### Exercise objective
Each line below from the line with "This screenshot has height=468, width=693." to the line with "The image size is (683, 347)." must be copied exactly, including those two, and no picture may appear in the copy.
--- START ---
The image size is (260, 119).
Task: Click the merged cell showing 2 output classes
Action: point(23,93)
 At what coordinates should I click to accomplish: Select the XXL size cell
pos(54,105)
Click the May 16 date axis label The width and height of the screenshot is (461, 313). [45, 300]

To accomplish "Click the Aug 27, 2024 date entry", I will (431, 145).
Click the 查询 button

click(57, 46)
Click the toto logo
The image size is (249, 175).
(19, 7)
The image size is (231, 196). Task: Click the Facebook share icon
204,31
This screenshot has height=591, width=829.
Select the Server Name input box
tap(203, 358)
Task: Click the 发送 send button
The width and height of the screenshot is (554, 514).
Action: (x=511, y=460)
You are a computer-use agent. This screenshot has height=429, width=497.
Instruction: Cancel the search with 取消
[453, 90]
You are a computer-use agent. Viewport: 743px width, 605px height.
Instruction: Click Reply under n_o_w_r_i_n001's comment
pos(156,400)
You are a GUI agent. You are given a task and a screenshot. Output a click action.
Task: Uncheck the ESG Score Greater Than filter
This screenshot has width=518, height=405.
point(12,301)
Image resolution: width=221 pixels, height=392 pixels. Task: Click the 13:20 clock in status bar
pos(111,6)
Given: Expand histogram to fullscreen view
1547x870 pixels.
--- END ---
--- START ---
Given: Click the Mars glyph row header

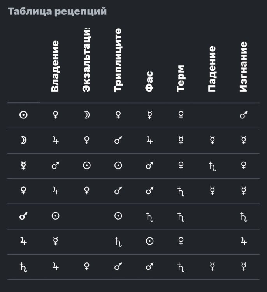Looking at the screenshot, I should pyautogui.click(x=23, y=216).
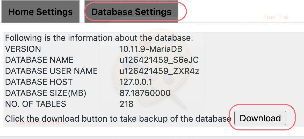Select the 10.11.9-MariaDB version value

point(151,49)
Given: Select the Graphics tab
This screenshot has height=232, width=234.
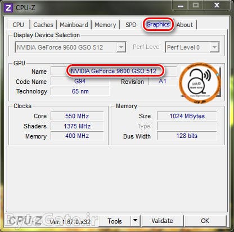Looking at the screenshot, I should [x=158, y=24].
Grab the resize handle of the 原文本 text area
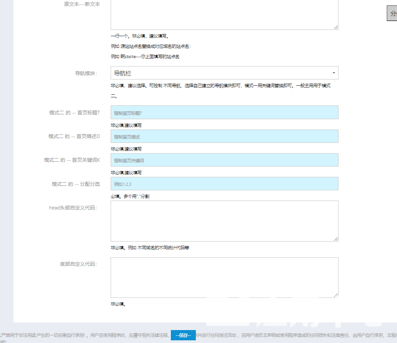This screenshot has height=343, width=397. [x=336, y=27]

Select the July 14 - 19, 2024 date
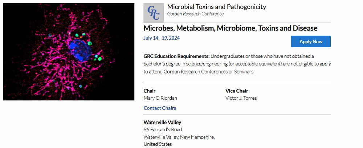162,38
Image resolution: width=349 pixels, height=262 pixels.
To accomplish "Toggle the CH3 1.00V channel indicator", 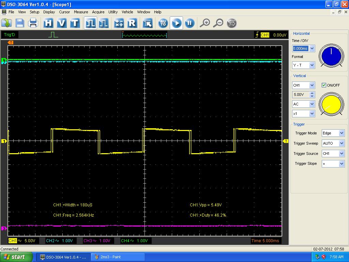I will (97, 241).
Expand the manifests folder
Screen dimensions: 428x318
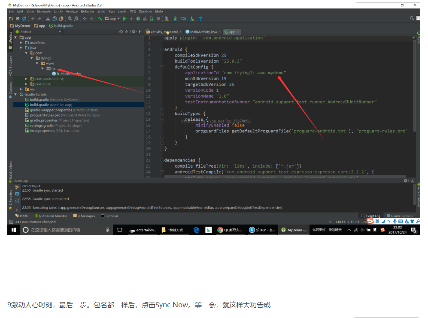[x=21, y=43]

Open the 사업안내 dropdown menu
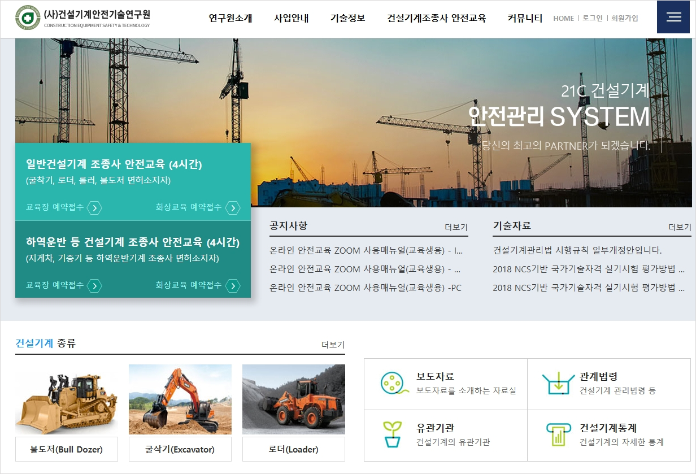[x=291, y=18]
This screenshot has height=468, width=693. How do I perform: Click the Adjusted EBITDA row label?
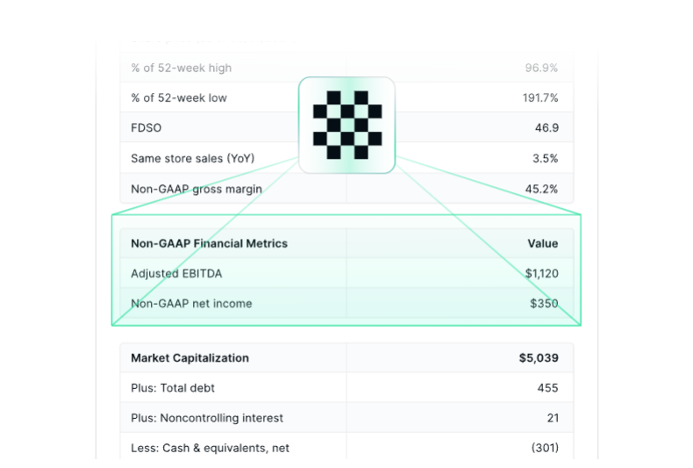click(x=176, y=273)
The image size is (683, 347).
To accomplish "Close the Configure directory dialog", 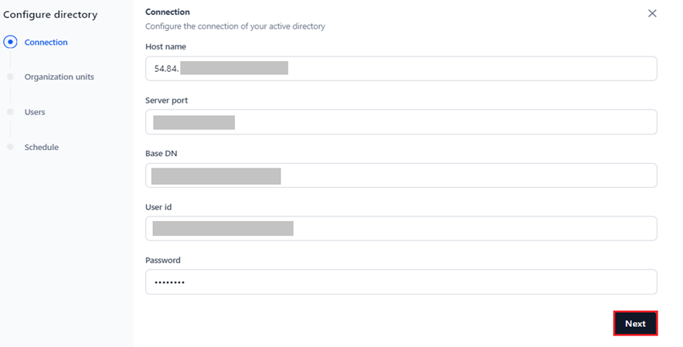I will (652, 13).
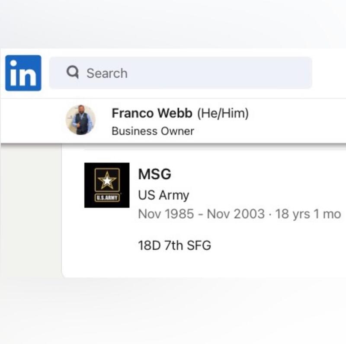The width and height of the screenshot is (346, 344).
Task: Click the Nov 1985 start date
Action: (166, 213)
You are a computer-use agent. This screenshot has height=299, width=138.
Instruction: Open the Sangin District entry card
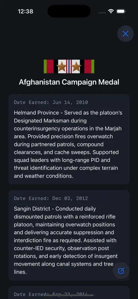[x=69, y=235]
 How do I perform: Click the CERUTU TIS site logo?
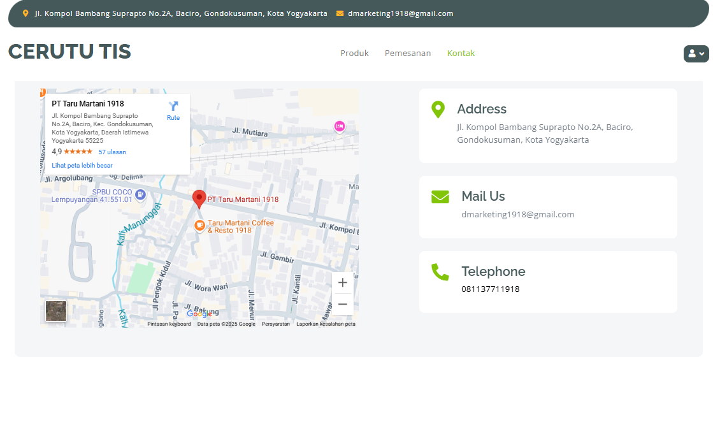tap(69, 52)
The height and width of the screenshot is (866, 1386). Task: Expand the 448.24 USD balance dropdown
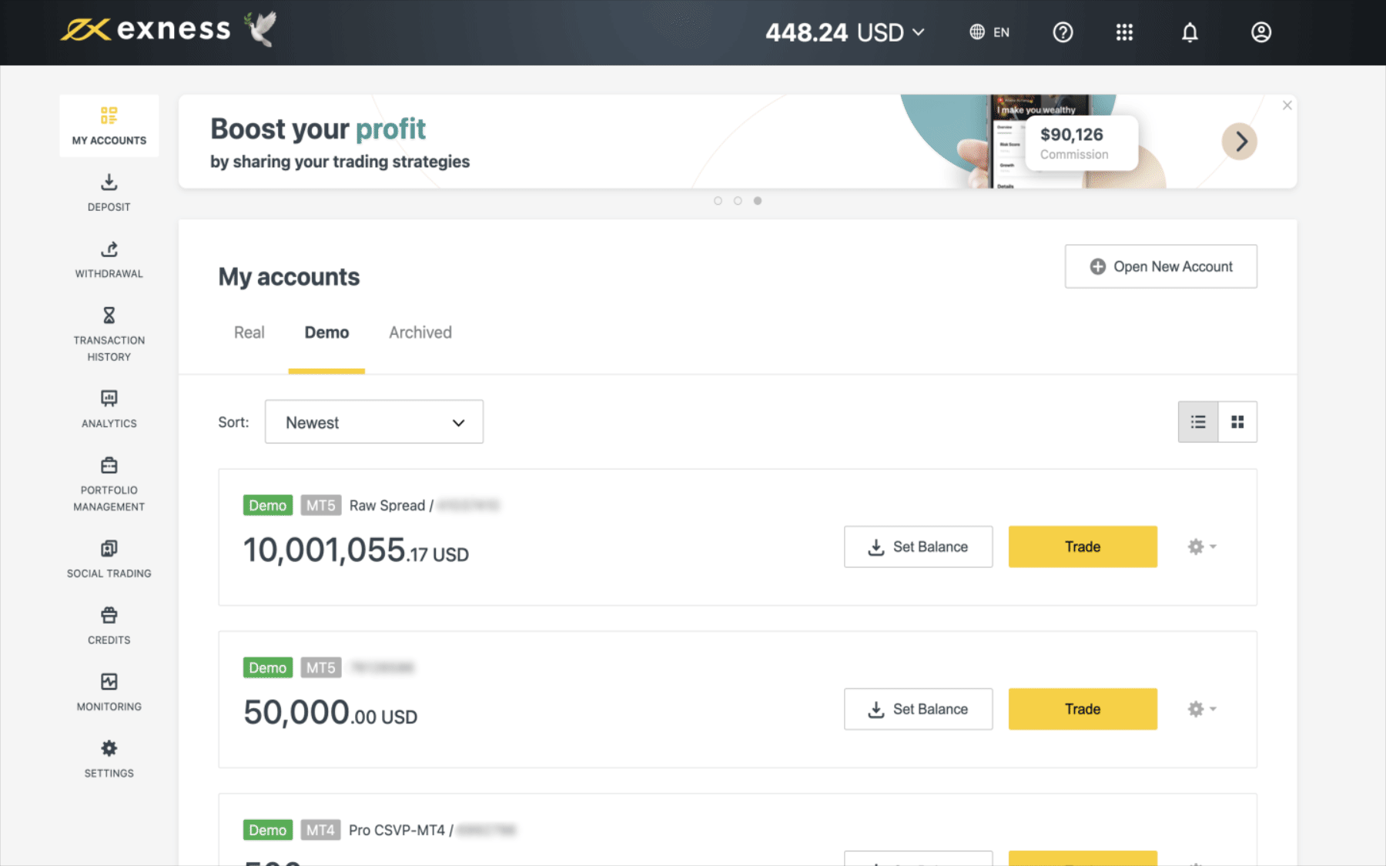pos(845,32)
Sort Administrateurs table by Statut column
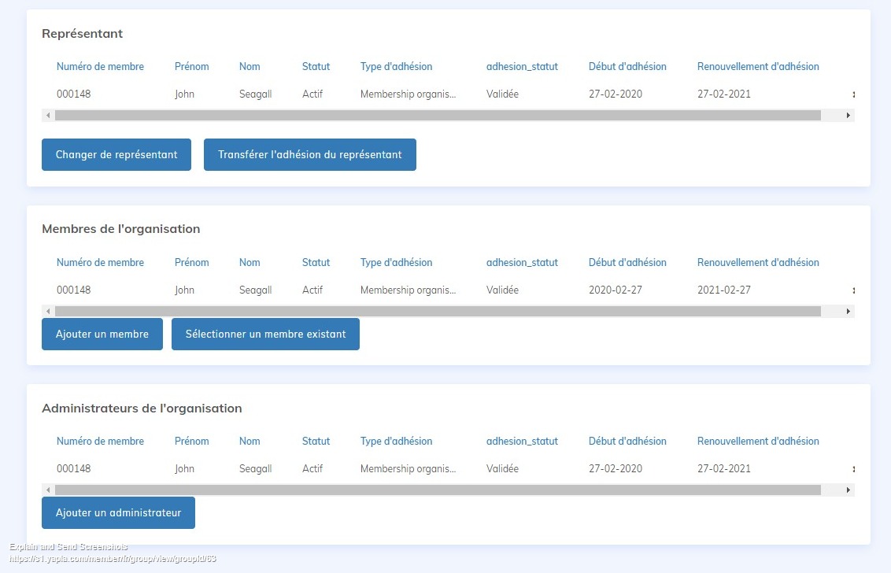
--- END ---
### The answer
This screenshot has height=468, width=693. How do I perform: Click the Adjusted EBITDA row label?
click(x=176, y=273)
The image size is (683, 347).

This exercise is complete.